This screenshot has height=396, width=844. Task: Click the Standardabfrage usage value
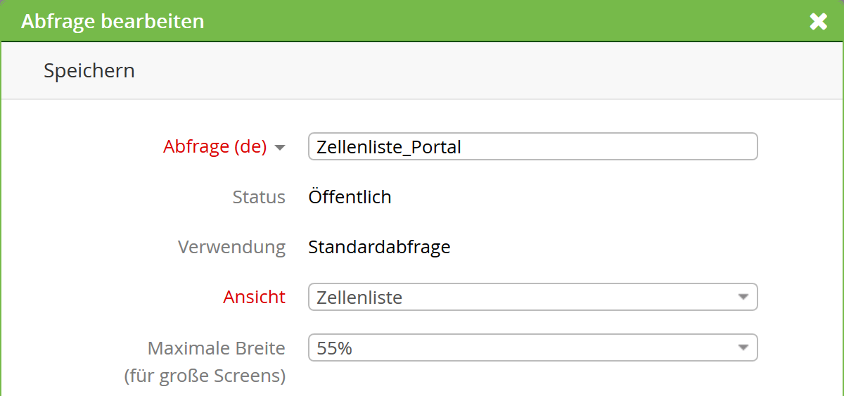(379, 247)
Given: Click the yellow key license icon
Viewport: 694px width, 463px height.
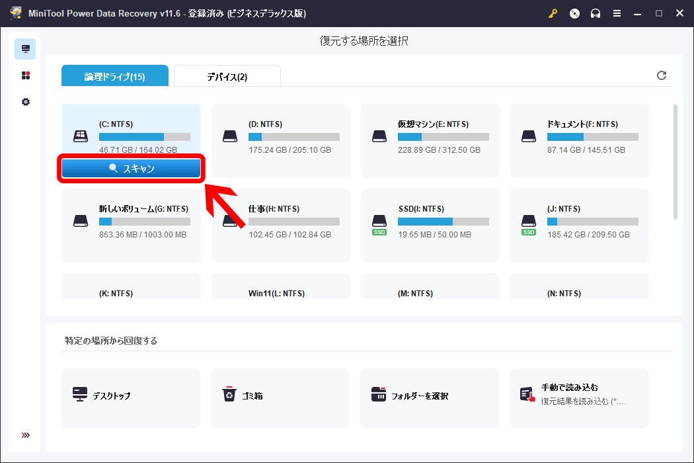Looking at the screenshot, I should pyautogui.click(x=553, y=13).
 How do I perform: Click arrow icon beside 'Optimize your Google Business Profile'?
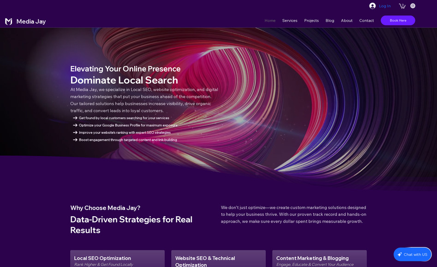click(x=75, y=125)
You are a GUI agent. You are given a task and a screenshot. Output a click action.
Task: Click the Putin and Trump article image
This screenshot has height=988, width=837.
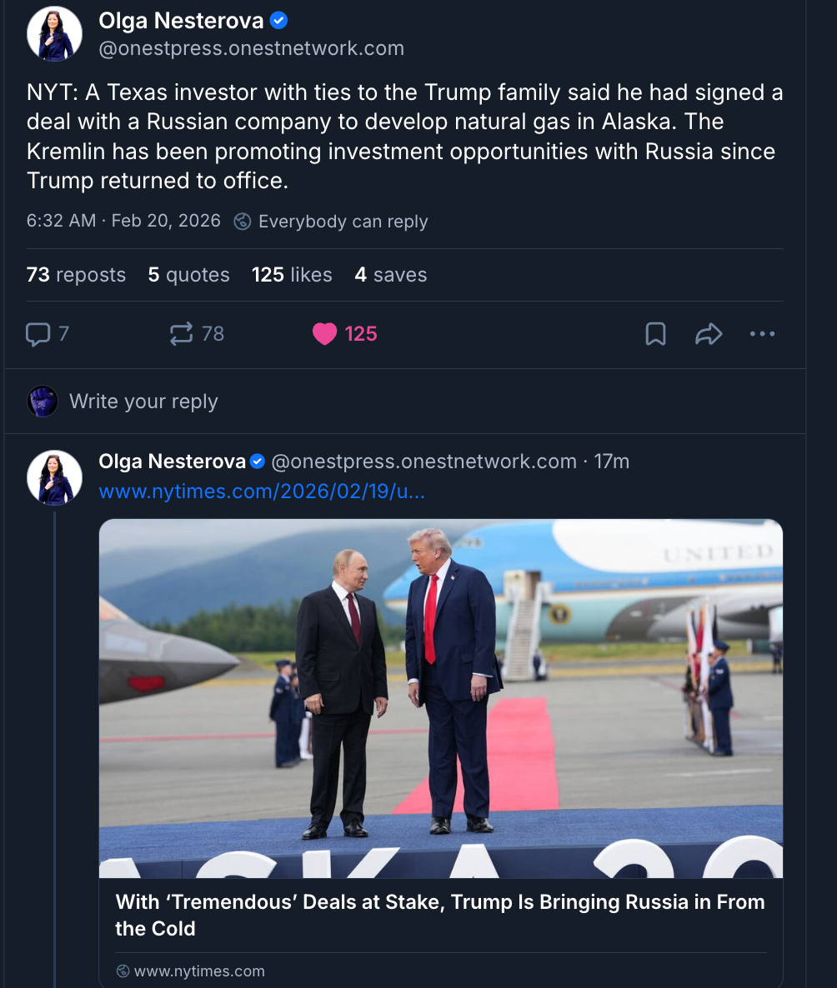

########

Exercise objective → Rewrite the data above as a numbered list, one line per item, skipping any blank lines. Leave out the pictures.

Exercise result →
1. This screenshot has height=396, width=844. Task: Click the Standardabfrage usage value
2. (379, 247)
3. Given: Click the yellow key license icon
4. Viewport: 694px width, 463px height.
5. Looking at the screenshot, I should pyautogui.click(x=553, y=13).
6.  How do I perform: Click arrow icon beside 'Optimize your Google Business Profile'?
7. click(x=75, y=125)
8. You are a GUI agent. You are given a task and a screenshot. Output a click action.
9. Task: Click the Putin and Trump article image
10. This screenshot has height=988, width=837.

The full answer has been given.